* Excerpted passage:
:::

D.R. Horton, Inc.                              100        129.95     127.28     206.65     210.92     171.78

S&P 500                                        100        129.74     156.12     219.27     239.11     305.59

S&P Homebuilding-500                           100        120.14     124.19     185.52     207.90     174.58


- ------------------------

(1) The S&P Homebuilding-500 Index includes the following: Centex Corporation,
    Fleetwood Enterprises, Inc., Kaufman and Broad Home Corporation, and Pulte
    Corporation.

                                       14

                      MEETINGS AND COMMITTEES OF THE BOARD

    During fiscal year 1999, the Board of Directors held four meetings. No
director attended fewer than 75 percent of the number of meetings of the Board
and of the committees on which he or she served during fiscal year 1999. The
Board of Directors has appointed three standing committees: an Executive
Committee, a Compensation Committee and an Audit Committee. There is no standing
nominating committee.

    The Executive Committee, while the Board is not in session, possesses all of
the powers and may carry out all of the duties of the Board of Directors in the
management of the business of the Company, which by law may be delegated to it
by the Board of Directors. The Executive Committee acted 44 times by written
consent during fiscal year 1999. The Executive Committee is composed of
Messrs. Donald Horton, Tomnitz and Beckwitt.

    The Compensation Committee is empowered to:

       - Recommend to the Board the compensation to be paid to the executive
         officers of the Company and its subsidiaries and other affiliates.

       - Investigate and recommend to the Board employee benefit plans deemed
         appropriate for the employees of the Company and its subsidiaries and
         other affiliates.

       - Supervise the administration of employee benefit plans adopted by the
         Company and its subsidiaries and other affiliates (other than the Stock
         Incentive Plan).

       - Perform such other functions and undertake such investigations as the
         Board shall from time to time direct.

:::

* Data lines:
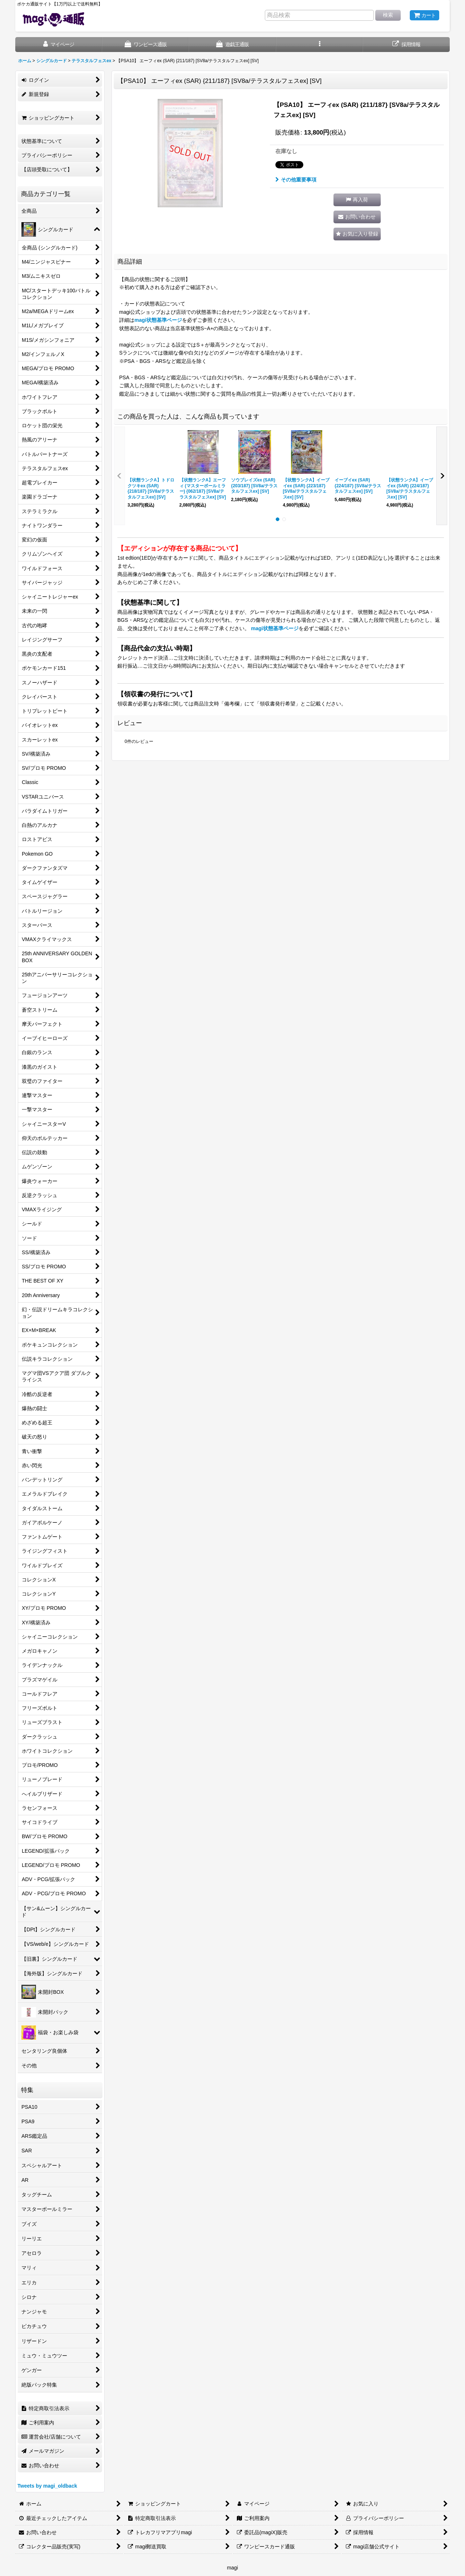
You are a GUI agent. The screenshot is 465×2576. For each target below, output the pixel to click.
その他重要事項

:::

* Job:
Answer these questions from the excerpted passage:
(a) Which companies does the S&P Homebuilding-500 Index include?
(b) How many meetings did the Board of Directors hold during fiscal year 1999?
(c) Which plan does the Compensation Committee not supervise?

* Finished exercise:
(a) Centex Corporation, Fleetwood Enterprises, Inc., Kaufman and Broad Home Corporation, and Pulte Corporation.
(b) Four.
(c) The Stock Incentive Plan.